The goal of this project was to better understand the capabilities of commercially avail-able modeling software packages to address MnDOT’s modeling and simulation needs.
What Did We Do?
Investigators interviewed stakeholders about their understanding of and need for mesoscopic traffic simulation and DTA. Stakeholders included individuals who have used or requested data from the Twin Cities Regional Travel Demand Forecasting Model maintained by the Metropolitan Council. Investigators also reviewed four case studies of mesoscopic DTA models used in Manhattan; San Francisco; Detroit; and Jacksonville, Florida.
To supplement the findings from the interviews and case studies, investigators conducted a comprehensive review of the claimed capabilities of six commercially avail-able traffic simulation software packages: TransModeler, Aimsun, DynusT/DynuStudio, Dynameq, Cube Avenue and Vissim. Investigators didn’t test the software, but instead reviewed manufacturers’ documentation and literature to identify limitations of their methods and whether those methods are applicable to MnDOT’s needs.
What Did We Learn?
To compare the capabilities of the various simulation software packages, investigators created a matrix that included comprehensive notations about a software package’s claimed features that may not fully meet MnDOT’s simulation needs. For example, some software packages claim to model actuated signals, but they create models based on Highway Capacity Manual assumptions rather than real-world conditions.

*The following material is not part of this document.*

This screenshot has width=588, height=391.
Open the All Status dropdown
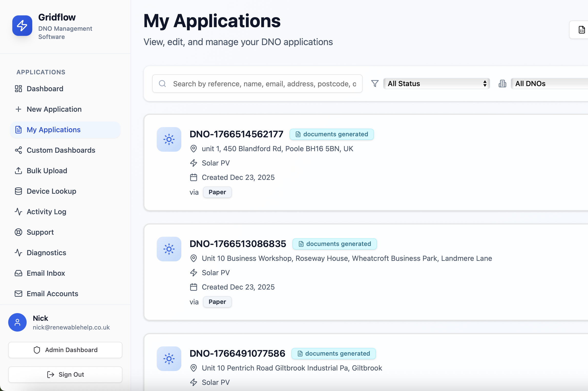click(436, 84)
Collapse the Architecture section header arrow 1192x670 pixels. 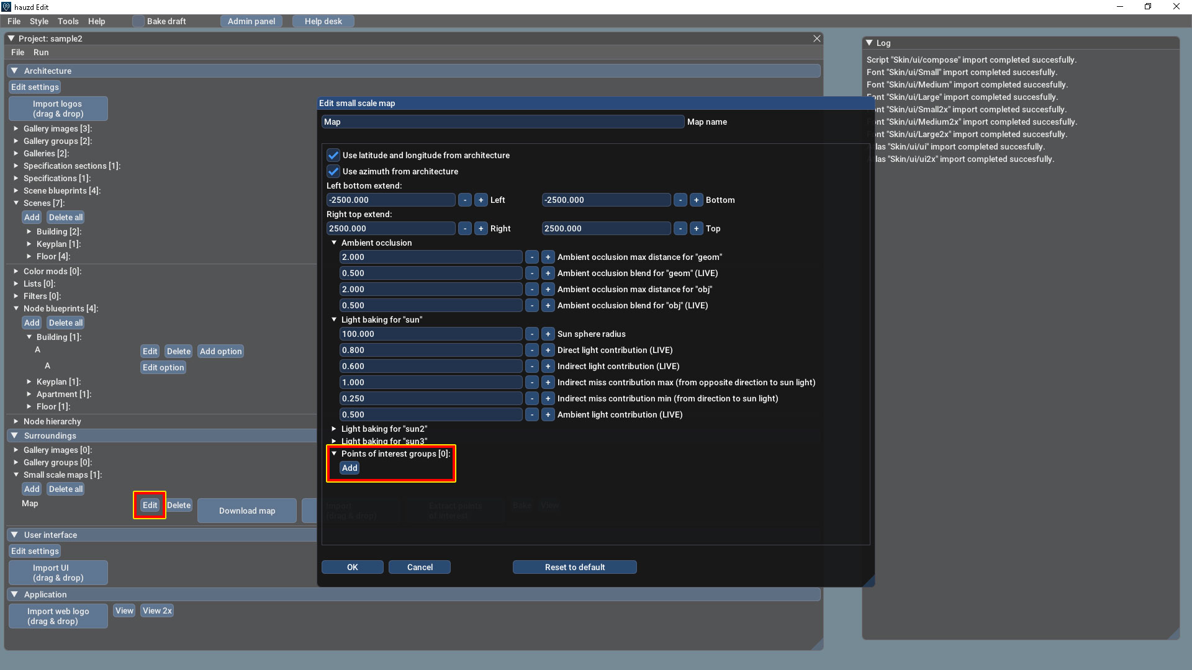click(14, 71)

DynusT is the most commonly used simulation program, possibly because it is open-source and the easiest software to use, although it requires DynuStudio, a commercial graphical user interface and data management system. DynusT also has some limitations, such as not considering the individual lanes in each roadway segment, which would limit its effectiveness in modeling roads where individual lanes have imbalanced densities.
Most interviewees had only limited experience with mesoscopic modeling. Incorporating traffic signals in a simulation network is a significant challenge, according to interviewees, because currently a database of signal timings isn’t available.
While all four of the DTA case studies reviewed required more data, calibration and validation than older models, each of the developers reported that these challenges had been mitigated, and the models created could answer complex questions that previous models couldn’t.
Traffic simulation and modeling is a fast-developing field, particularly mesoscopic-scale modeling. Each of the software packages reviewed in this project has had at least two new versions in the past 18 months, and while their modeling approaches are fundamental to the software in some cases, in other cases capabilities will be added or improved as software develops.
The foundation of a mesoscopic model for the Twin Cities has been built and tested in Transmodeler (with significant pro bono work from the software developer). However, MnDOT has also used its existing DynusT model for several projects beyond its initial purpose, and the agency will use the information gathered in this project to determine which approach is more practical for MnDOT and its consultants based on cost, capabilities and data availability. Transmodeler is generally more powerful, but it will also incur greater costs, particularly since every consultant would need to acquire its own copy of the software.
This Technical Summary pertains to Report 2017-10, “Framework and Guidelines for the Development of a Twin Cities Mesoscopic DTA Model,” published April 2017.